Trío de excepción para una tragedia
Como en Capote, el film que lo hizo conocer (y le dio el Oscar a Philip Seymour Hoffman) y en El juego de la fortuna-Moneyball, que mereció seis nominaciones (incluidas las correspondientes a la mejor película y al mejor actor, Brad Pitt), Bennett Miller vuelve a revisar historias y personajes reales. Puede que la de este caso no haya cobrado demasiada notoriedad entre nosotros, pese a su espectacularidad, tanto por quienes la protagonizaron como por su infausto desenlace, pero, de todos modos, invita a ser parco a la hora de describirla.
De todas maneras, una sombra de fatalidad se cierne casi desde el principio sobre la extraña relación que involucra al último y excéntrico heredero de una dinastía sinónimo de riqueza y poder y a dos hermanos, ambos campeones olímpicos de lucha libre, una disciplina por la que el millonario manifiesta un entusiasmo obsesivo, quizá tanto como el que alimenta sus delirios de grandeza y aún mayor que el que lo ha llevado a dedicarse a la ornitología. Luchador mediocre él mismo, aunque le han sobrado influencias para coleccionar trofeos, el riquísimo heredero de los DuPont quiere convertirse en entrenador del equipo olímpico norteamericano de lucha para los Juegos de Seúl de 1988 y para eso pone dólares (600.000 sólo para construir el gimnasio) y dominios a su servicio. Quizás, en el fondo busca la aprobación de su madre, la aristocrática dama que prefiere deportes más nobles, ama a los caballos y desprecia esas prácticas que juzga vulgares, pero el hecho es que convierte a Foxcatcher (el gigantesco establecimiento que posee en Pensilvania) en un ejemplar centro de entrenamiento e intenta asegurarse la incorporación de los dos hermanos ganadores del oro en Los Ángeles, que viven modestamente en el otro extremo del país.

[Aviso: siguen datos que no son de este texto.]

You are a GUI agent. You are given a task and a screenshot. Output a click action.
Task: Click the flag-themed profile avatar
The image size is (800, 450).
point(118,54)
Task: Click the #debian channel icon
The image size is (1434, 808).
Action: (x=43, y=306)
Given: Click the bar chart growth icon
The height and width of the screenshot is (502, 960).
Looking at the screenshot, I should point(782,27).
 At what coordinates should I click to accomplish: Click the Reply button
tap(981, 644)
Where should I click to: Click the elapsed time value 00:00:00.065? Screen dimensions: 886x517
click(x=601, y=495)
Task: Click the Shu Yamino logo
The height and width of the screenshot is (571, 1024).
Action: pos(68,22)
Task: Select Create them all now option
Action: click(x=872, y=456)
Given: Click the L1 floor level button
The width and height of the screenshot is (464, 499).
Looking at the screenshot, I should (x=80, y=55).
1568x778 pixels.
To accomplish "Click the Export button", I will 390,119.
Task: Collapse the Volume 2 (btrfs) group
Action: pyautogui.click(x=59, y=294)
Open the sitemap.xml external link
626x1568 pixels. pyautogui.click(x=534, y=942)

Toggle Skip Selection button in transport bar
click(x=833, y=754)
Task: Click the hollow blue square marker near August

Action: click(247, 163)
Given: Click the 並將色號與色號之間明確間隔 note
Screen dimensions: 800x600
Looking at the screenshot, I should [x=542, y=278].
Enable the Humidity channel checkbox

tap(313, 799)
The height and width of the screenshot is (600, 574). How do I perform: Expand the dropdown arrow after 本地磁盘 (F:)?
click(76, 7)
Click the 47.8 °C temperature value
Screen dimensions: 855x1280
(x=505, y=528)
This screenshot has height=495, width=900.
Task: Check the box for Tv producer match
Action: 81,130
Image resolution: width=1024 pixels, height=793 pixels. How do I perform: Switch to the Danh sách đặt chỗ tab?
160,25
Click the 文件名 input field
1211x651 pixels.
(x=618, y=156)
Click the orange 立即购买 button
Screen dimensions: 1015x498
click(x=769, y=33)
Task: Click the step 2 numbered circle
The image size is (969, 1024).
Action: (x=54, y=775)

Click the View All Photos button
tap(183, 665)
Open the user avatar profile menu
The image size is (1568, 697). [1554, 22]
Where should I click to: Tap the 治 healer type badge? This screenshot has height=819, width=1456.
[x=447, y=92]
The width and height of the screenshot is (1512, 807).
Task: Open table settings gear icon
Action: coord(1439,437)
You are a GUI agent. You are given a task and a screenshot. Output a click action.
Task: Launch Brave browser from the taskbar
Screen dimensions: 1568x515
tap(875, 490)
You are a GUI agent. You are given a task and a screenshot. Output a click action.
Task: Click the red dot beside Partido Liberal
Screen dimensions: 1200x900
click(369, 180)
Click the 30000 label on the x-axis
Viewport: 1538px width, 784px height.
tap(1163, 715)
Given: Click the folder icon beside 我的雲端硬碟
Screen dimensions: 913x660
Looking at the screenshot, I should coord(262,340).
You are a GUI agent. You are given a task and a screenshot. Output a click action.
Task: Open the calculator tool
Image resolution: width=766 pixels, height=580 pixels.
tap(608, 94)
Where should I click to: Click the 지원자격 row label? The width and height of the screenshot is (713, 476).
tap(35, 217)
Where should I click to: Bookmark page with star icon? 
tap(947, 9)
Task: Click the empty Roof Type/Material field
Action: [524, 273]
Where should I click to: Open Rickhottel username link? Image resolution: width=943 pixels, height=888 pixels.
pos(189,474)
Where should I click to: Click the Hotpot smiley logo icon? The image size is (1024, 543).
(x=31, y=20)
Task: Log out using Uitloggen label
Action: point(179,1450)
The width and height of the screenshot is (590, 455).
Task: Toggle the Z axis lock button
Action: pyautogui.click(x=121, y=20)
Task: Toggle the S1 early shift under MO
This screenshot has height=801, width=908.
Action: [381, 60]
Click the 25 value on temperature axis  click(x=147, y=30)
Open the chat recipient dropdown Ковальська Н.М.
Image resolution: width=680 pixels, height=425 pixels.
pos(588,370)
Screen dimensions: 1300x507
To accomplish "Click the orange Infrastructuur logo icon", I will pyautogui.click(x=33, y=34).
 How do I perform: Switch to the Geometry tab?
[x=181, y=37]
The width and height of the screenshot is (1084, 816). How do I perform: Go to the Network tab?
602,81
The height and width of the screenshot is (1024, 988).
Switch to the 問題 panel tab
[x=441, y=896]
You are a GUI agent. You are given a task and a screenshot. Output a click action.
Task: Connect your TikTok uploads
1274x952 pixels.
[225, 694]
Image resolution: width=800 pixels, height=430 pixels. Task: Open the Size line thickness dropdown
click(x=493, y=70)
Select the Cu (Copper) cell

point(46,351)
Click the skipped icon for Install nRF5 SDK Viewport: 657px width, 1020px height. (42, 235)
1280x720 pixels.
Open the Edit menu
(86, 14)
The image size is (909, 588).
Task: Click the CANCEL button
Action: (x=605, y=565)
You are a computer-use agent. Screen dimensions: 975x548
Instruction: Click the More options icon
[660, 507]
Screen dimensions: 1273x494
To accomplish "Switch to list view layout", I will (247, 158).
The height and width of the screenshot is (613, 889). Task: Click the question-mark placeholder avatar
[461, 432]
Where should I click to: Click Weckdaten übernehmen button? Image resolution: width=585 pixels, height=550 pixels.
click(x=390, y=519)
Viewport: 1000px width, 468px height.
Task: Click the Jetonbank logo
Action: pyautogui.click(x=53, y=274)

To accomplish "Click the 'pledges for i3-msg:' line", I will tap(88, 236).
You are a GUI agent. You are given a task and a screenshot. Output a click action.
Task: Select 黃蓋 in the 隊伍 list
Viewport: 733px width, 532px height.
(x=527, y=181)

El mayor, Dave, ya casado y también entrenador, no quiere trasladar a su familia, y dice no. Al hosco y solitario Mark, en cambio, lo seduce la oferta y acepta la mudanza, aunque deba resignar el estrecho contacto con su hermano (menos robusto, pero más inteligente, que es también su maestro y no sólo en lo profesional). De las características de ese vínculo, el director Bennett Miller da una temprana e ilustrativa muestra, sin necesidad de palabras (como en muchos otros logrados momentos del film) en una magnífica escena de entrenamiento.
A partir de entonces, el film pone el acento en la relación de poder que se entabla entre el millonario y su pupilo, de aspecto tosco, pero más frágil. Los dos se necesitan para creer en sus propios valores, pero las relaciones se vuelven más complejas, la convivencia más tensa y el malestar, visible cuando más tarde Dave se incorpora al equipo.
Miller no intenta explicar ni dar respuestas; sólo explora, con gran minuciosidad, los vaivenes de ese complicado trío, tal vez con la esperanza de que a lo largo de ese detenido y sutil estudio de caracteres asomen algunas pistas que ayuden a esclarecer los múltiples conflictos y expongan los elementos que llevaron a su extraño desenlace. No faltan aquí codicia, delirio, ambición, ego, desesperación, diferencias sociales, muchos de los clásicos ingredientes de la clásica tragedia americana. Y si falta alguna ligazón entre ellos es porque el cineasta -ganador del premio al mejor director en Cannes- ha preferido concentrarse en la elaboración de los personajes y en el trabajo del elenco. Que es, a todas luces, admirable. Y tan homogéneo en su altísima calidad, que es difícil establecer diferencias entre los tres principales (Tatum, Ruffalo, Carell), aunque se comprende que sea este último -por su rotundo cambio de registro y su vistosa composición física- quien llame más la atención.